2025年07月30日 12:31更新
県立松代病院を来年4月から無床の診療所にするとした県の方針を受けて、地元の住民有志が病院機能の存続を求めて「県立松代病院を守る会」を立ち上げ、署名活動を始めました。これに合わせて守る会では医療問題の専門家を招いた講演会を26日(土)に開き、地域内外から約140人が集まって病院の存続に向けた意見を交わしました。
県は県立病院の赤字改善に向けた経営改革として松代病院に現在39床ある入院機能を来年4月から十日町病院に統合し、外来診療科をそのまま維持した無床の診療所とする方針を5月に発表しました。
地域住民
「困ります。2か月に1回は利用しているが不安。松代病院なら10~15分で行けるけど、十日町病院は20~30分もかかる。交通手段が1番大変。十日町病院が悪いわけじゃないが、他人の病院に行く気がして心配」
こうした中、松代や松之山地域の住民有志約30人が病院の入院機能の存続を求め、「県立松代病院を守る会」を新たに立ち上げました。この日は会の活動開始を兼ねて専門家を招いた講演会を開き、地域内外から約140人が参加しました。講師は長岡赤十字病院の看護師長を勤めていた元県会議員の竹島良子さんです。
竹島さんは「医療へのアクセスは基本的人権で、これから15年間入院患者は増え続ける」と推計を示しながら話し、「採算重視ではなく地域の病院の役割と機能を発展させて、松代病院の回復期患者の受け入れなどを強化するべき」と訴えました。
竹島良子さん
「国が医療費を抑えようとしていることを転換をしない限り、私たちの健康は守れない。医療を受ける県民・住民が共同でみんなの意向で国を動かすことが大事。
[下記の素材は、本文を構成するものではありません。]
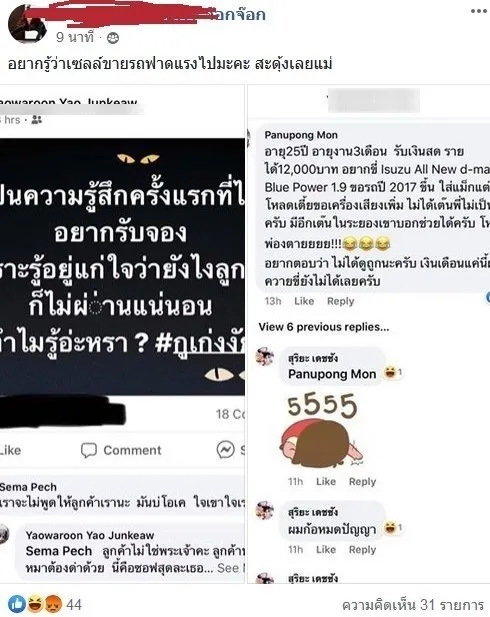Click the Haha reaction emoji icon
The width and height of the screenshot is (490, 617).
[x=35, y=604]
住民を守る立場の市町村や県がしっかり意見を言わないと国の流れはそのままになってしまう」
参加者
「県立病院の経営強化プランが令和6年3月に発表された。これを1年もしないうちになぜ手のひらを返したように変わってしまったのか。(県病院局の回答として)『病院局の人事を総入れ替えした』と。つまり経過を知らない幹部に変わったために変えたということ。その幹部が説明会で住民の話を聞いたら『正直分からない事がたくさんあり、今後十分検討しなければならない』と話したとも新聞に書いてあった。ひどすぎる。こんなやり方で松代病院を潰すことは絶対許されない、腹立たしい」
「十日町病院も赤字ですよね?黒字になることはないと思う。松代病院の診療所化は松代・松之山地域だけの問題ではなくて十日町全体。『今後十日町病院も松代病院のようになりますよ』って強く言わないと運動がうまくいかないのではないか」
竹島良子さん
「赤字赤字と県が前に出すと、『人の命は守らないつもりか』と言って返したい。人の命を守るには交付金も税金も、国のお金を入れないと、人も雇えません、機械も買えません、検査もできませんということを
皆さんで強く求めていきましょう。住民が一体になって、この地域にどういう医療がほしいか、この地域の医療を無くさないでということが一番大事。そのために知恵を働かせていきませんかという運動をすることが必要」
守る会では病院の入院機能の存続を求めて、知事と県病院局に提出する署名活動を進めています。署名活動は8月の中旬まで続けるとしていて、7月25日現在で松代・松之山地区の有権者約4000人のうち、すでに1700人ほどの署名が集まっているということです。
県立松代病院を守る会 村山繁一 会長
「松代病院がなくなる可能性は今までも何回もあったが、住民の力で跳ね返してきた。今回もなんとかして跳ね返せると思っている。若い人は診療所でいいんじゃないかという声もある。誰もが病院に行くものなので、自分の問題として考えてもらいたい」
なお県は9月に松代・松之山地区を対象に2回目の住民説明会を開きます。そのうえで松代病院の無床診療所化をめぐっては、12月の県議会定例会で条例改正案が提案される予定です。